= Beginning of Section =
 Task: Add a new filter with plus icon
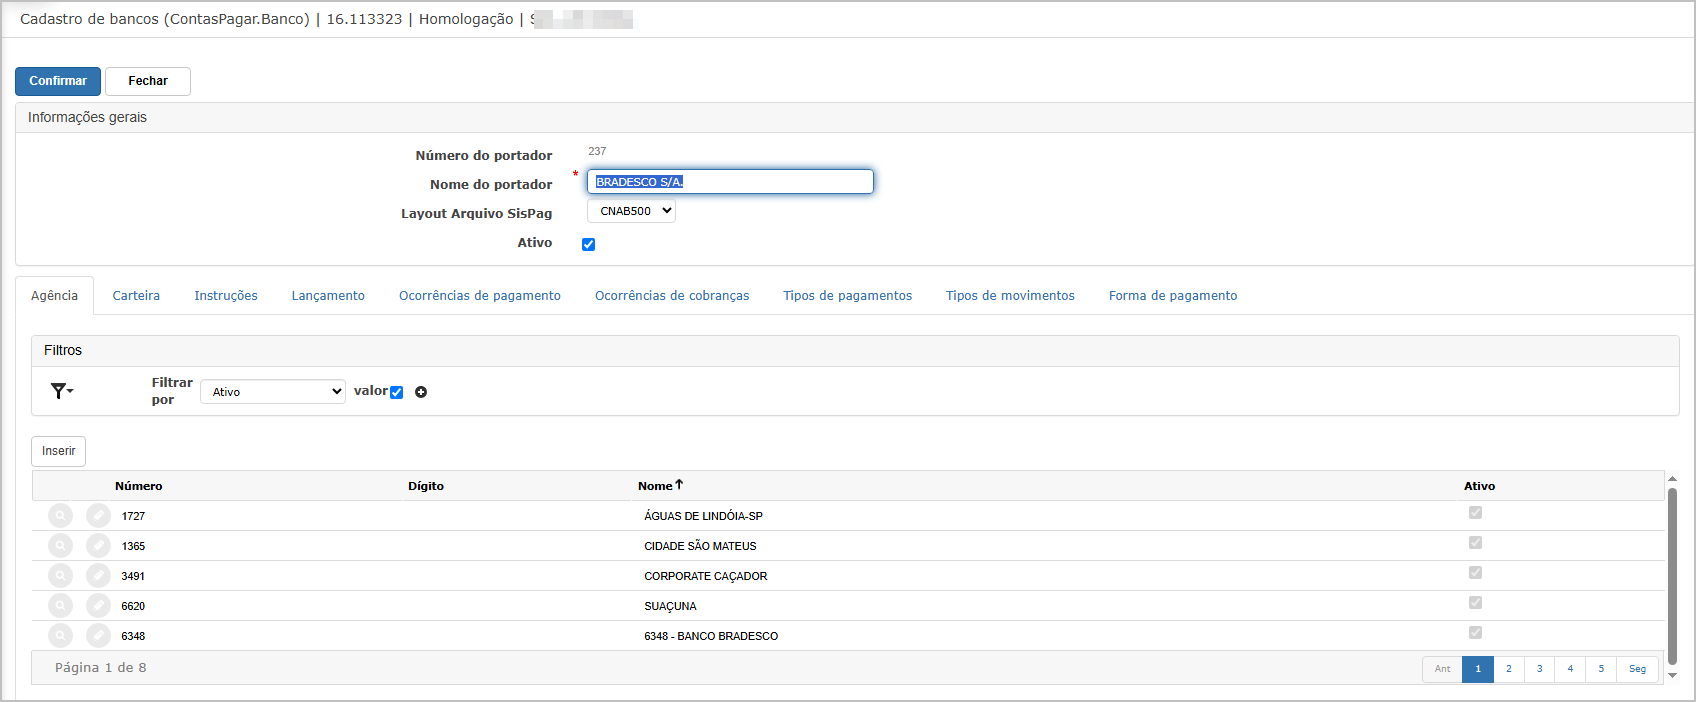click(421, 392)
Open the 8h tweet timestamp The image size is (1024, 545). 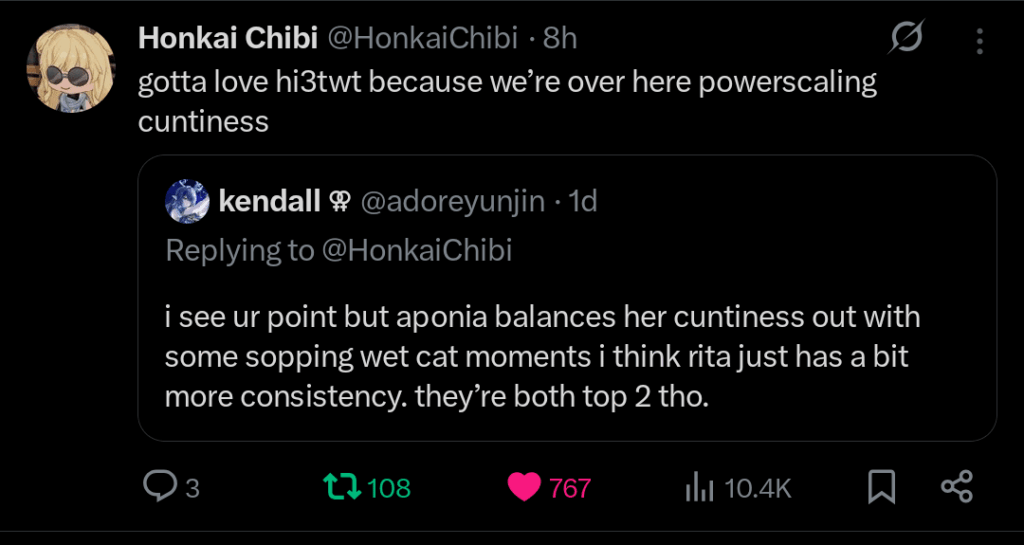click(x=560, y=38)
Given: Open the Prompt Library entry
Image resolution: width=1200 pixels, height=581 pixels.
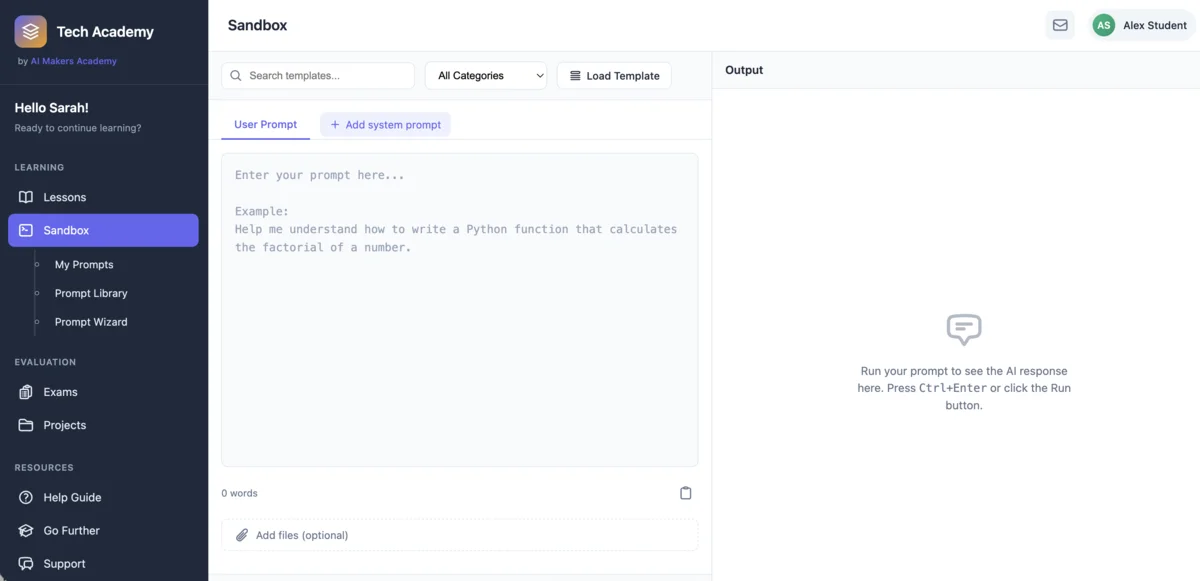Looking at the screenshot, I should coord(91,293).
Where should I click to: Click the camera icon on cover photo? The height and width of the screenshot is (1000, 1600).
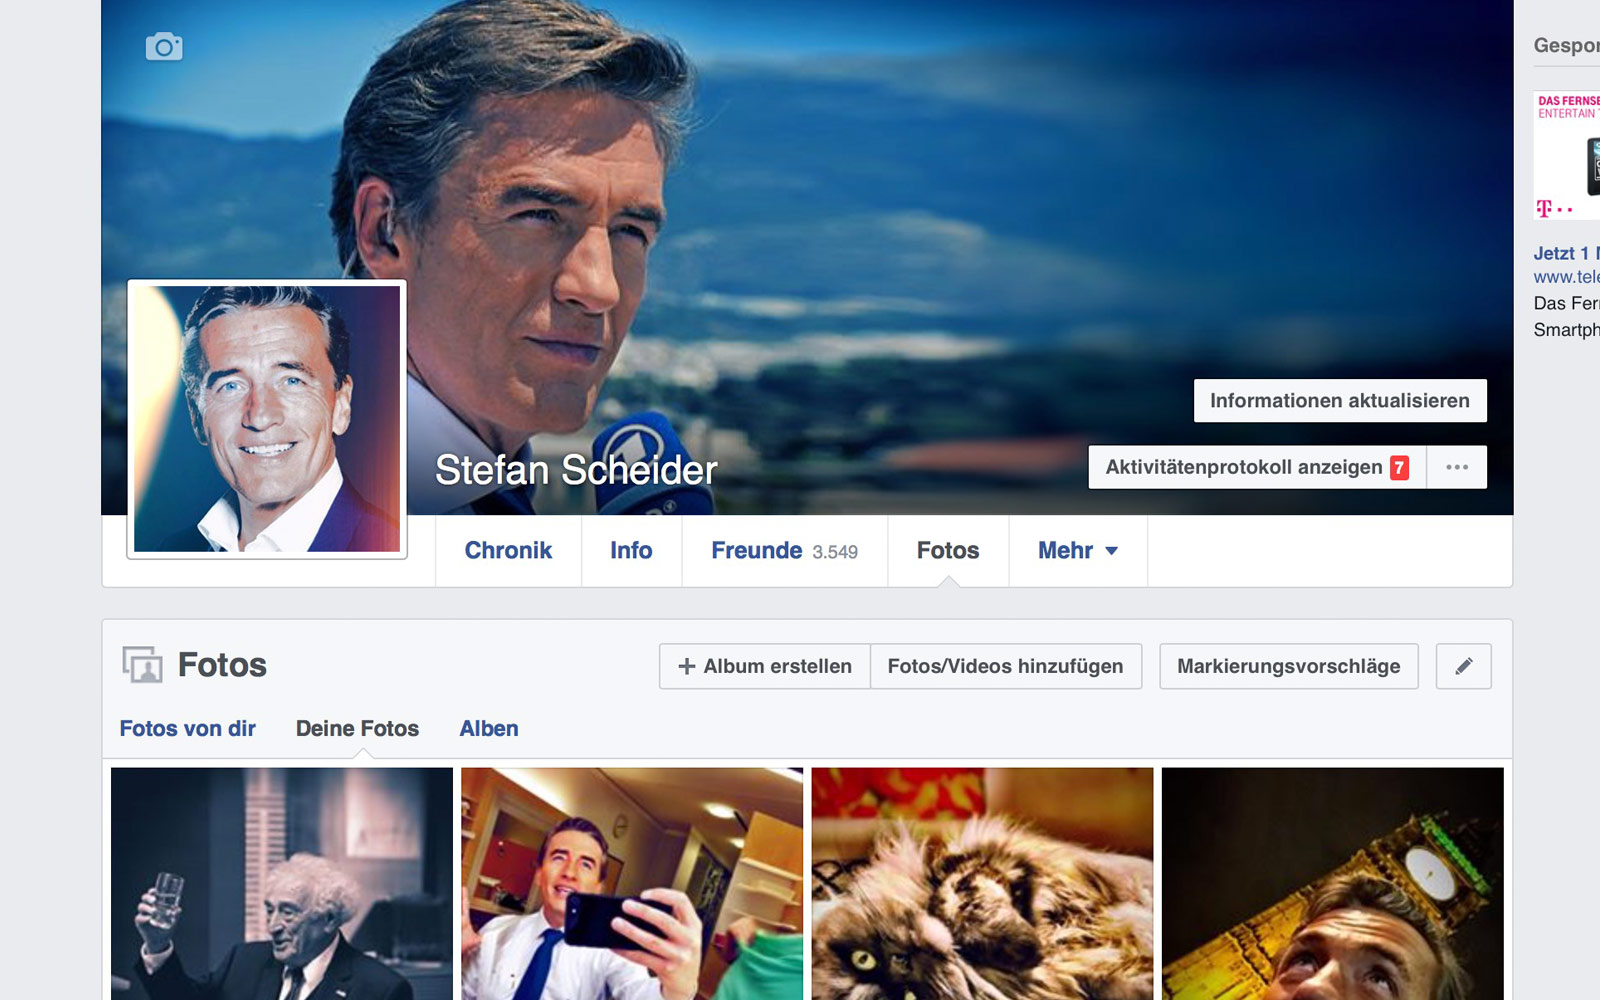click(x=164, y=47)
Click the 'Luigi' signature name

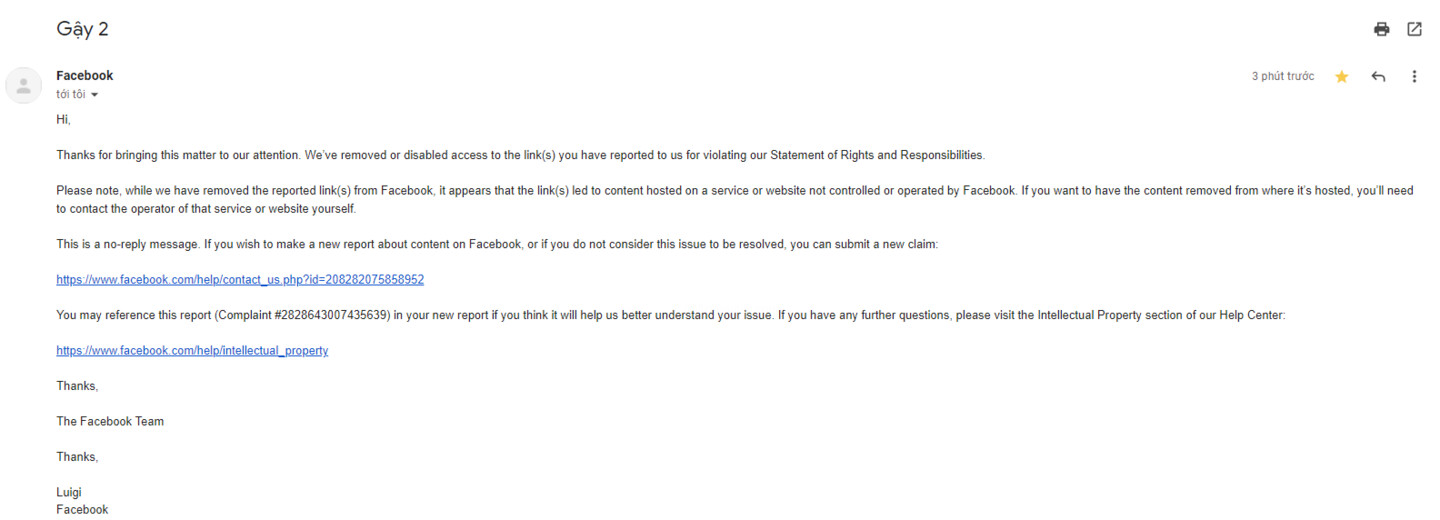tap(69, 493)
= End of Section =
### PROBLEM TO WORK ON:
Repeat exactly the lines from the one containing "Where should I" to the last line of the data above, both included, and write no pictures into the copy.

### ANSWER AREA:
Where should I click to: Click the camera icon on cover photo? The height and width of the screenshot is (1000, 1600).
click(x=164, y=47)
Click the 'Luigi' signature name

tap(69, 493)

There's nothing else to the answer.